UNITED STATES

SECURITIES AND EXCHANGE COMMISSION

Washington, D.C. 20549

 

FORM 8-K

 

 

Current Report

Pursuant to Section 13 or 15(d) of the Securities Exchange Act of 1934

Date of Report (Date of earliest event reported): May 7, 2012

 

 

VIPER POWERSPORTS INC.

(Exact name of Registrant as specified in its charter)

 

Nevada 000-51632 41-1200215
(State or other jurisdiction of incorporation or organization) (Commission File No) (IRS Employer Identification No.)

 

2458 West Tech Lane, Auburn, AL 36832
(Address of principal executive offices) (Zip Code)

 

(334) 887-4445

(Registrant’s telephone number)

 

Not Applicable

(Former Name or Former Address, if Changed Since Last Report)

 

Check the appropriate box below if the Form 8-K filing is intended to simultaneously satisfy the filing obligation of the registrant under any of the following provisions:

 

¨ Written communications pursuant to Rule 425 under the Securities Act (17 CER 230.425)
¨ Soliciting material pursuant to Rule 14a-12 under the Exchange Act (17 CFR 240.l4a-12)
¨ Pre-commencement communications pursuant to Rule 1 4d-2(b) under the Exchange Act (17 CFR 240. 14d-2(b))
¨ Pre-commencement communications pursuant to Rule 1 3e-4(c) under the Exchange Act (17 CFR 240.13e-4(c))

 

 

 
 

 

Item 3.02 Unregistered Sale of Equity Securities

 

Effective May 7, 2012, Viper Powersports Inc. (the “Company”) issued 3,681,668 shares of unregistered common stock to seven accredited investors in consideration for their conversion of debt and other financial obligations owed to them by the Company in the total amount of $552,250. This issuance of common stock was a non-public offering not involving any commissions or general solicitation, whereby these seven persons acquired these securities for investment, and standard restrictive legends were placed on the related stock certificates.

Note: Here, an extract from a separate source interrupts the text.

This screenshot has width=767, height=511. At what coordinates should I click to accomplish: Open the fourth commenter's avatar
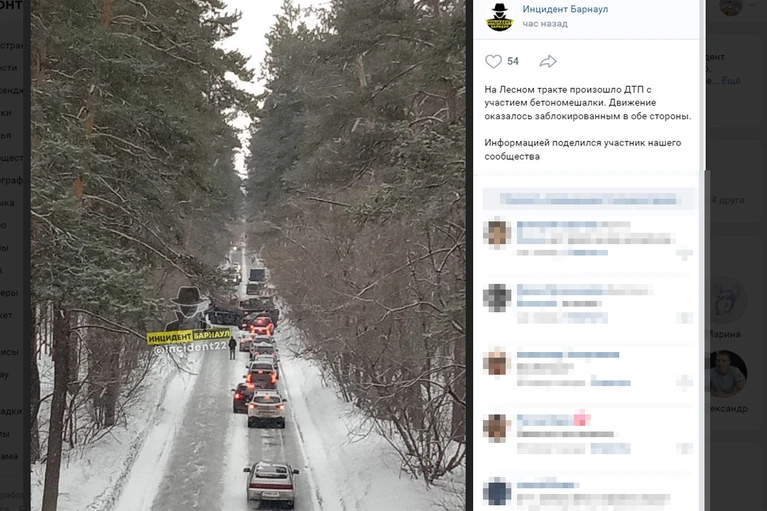tap(497, 427)

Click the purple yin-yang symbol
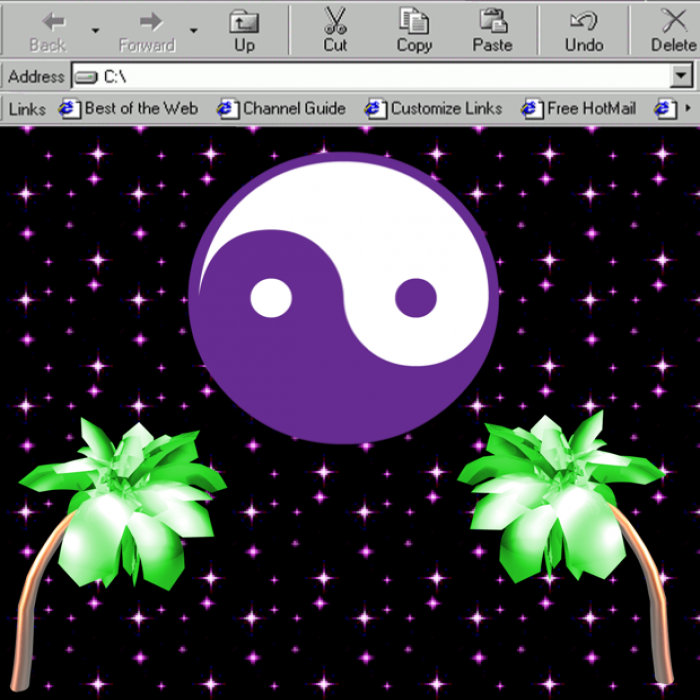point(343,297)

Accordingly, all of these common shares were offered and sold in reliance upon the exemption from registration set forth in Section 4(2) of the Securities Act of 1933, as amended.

 

 

 

SIGNATURES

 

Pursuant to the requirements of the Securities and Exchange Act of 1934, the registrant has duly caused this report to be signed on its behalf by the undersigned hereunto duly authorized.

 

 

Dated: May 7, 2012   Viper Powersports Inc.